What to do
Pull the text lines from every item below word for word, and leave the pictures out of your answer.

Material supplied
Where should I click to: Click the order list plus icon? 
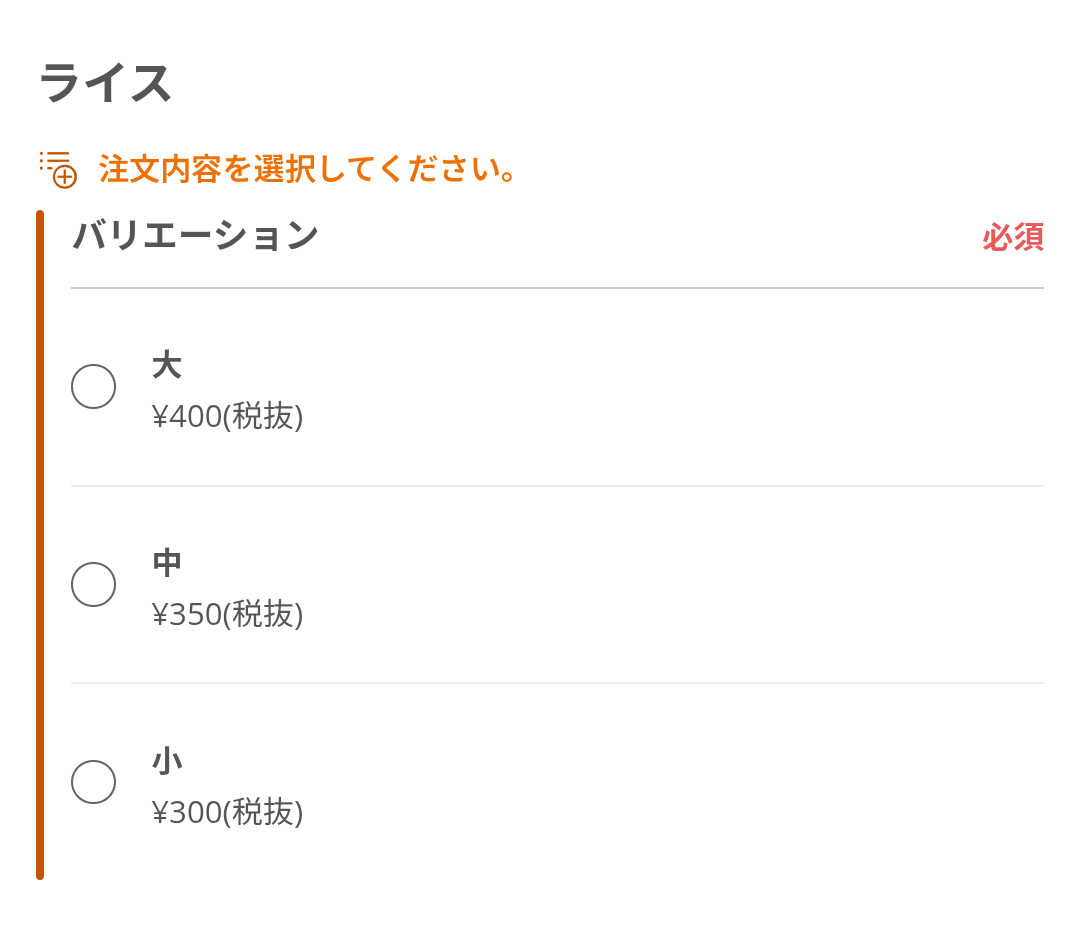click(x=58, y=169)
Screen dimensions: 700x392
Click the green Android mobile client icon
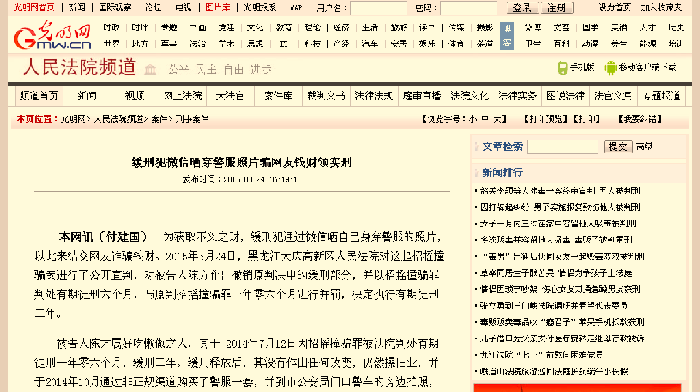(x=610, y=68)
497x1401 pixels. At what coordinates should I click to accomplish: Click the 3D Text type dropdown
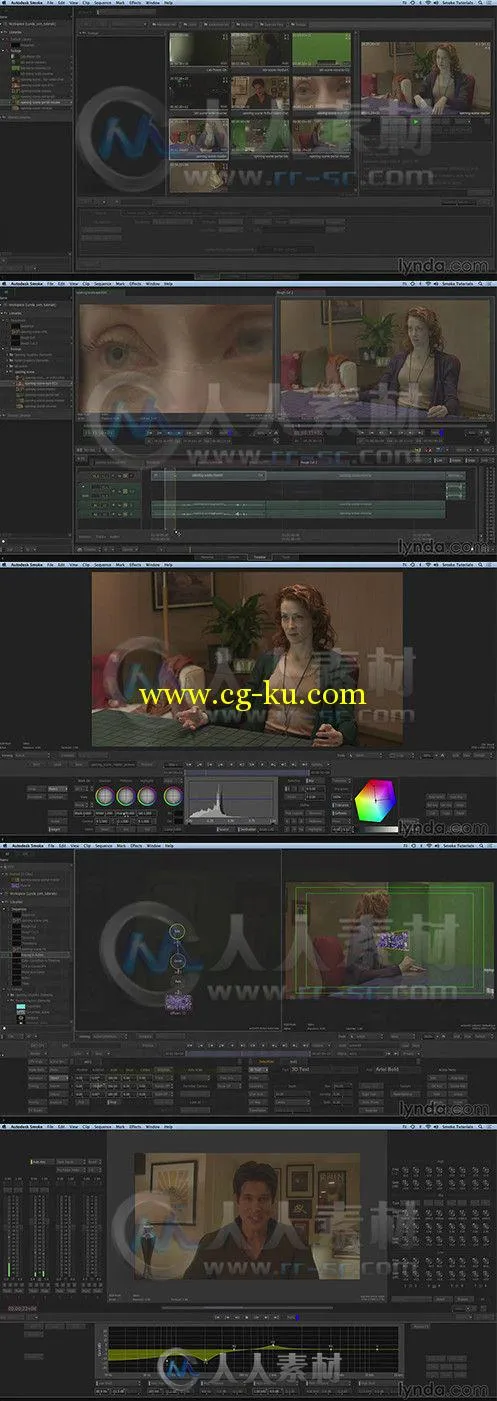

Exercise result
Where should I click to: Click the order list plus icon? 
click(x=58, y=169)
Screen dimensions: 700x392
Click the green Android mobile client icon
(x=610, y=68)
497x1401 pixels. At what coordinates should I click to accomplish: Click the 3D Text type dropdown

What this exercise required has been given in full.